Book of Obadiah in Easton's Bible Dictionary
consists of one chapter, "concerning Edom," its impending
doom
(1:1-16), and the restoration of Israel (1:17-21).
This is the
shortest book of the Old Testament.
There are on record the account of four captures of
Jerusalem,
(1) by Shishak in the reign of Rehoboam (1 Kings
14:25); (2) by
the Philistines and Arabians in the reign of Jehoram
(2 Chr.
21:16); (3) by Joash, the king of Israel, in the
reign of
Amaziah (2 Kings 14:13); and (4) by the Babylonians,
when
Jerusalem was taken and destroyed by Nebuchadnezzar
(B.C. 586).
Obadiah (1:11-14) speaks of this capture as a thing
past.

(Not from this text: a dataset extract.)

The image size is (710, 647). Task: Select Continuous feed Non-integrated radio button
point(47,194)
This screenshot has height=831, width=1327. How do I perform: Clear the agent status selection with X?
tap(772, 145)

He
sees the calamity as having already come on
Jerusalem, and the
Edomites as joining their forces with those of the
Chaldeans in
bringing about the degradation and ruin of Israel.
We do not
indeed read that the Edomites actually took part
with the
Chaldeans, but the probabilities are that they did
so, and this
explains the words of Obadiah in denouncing against
Edom the
judgments of God. The date of his prophecies was
thus in or
about the year of the destruction of Jerusalem.
Edom is the type of Israel's and of God's last foe
(Isa.
63:1-4). These will finally all be vanquished, and
the kingdom
will be the Lord's (comp. Ps. 22:28).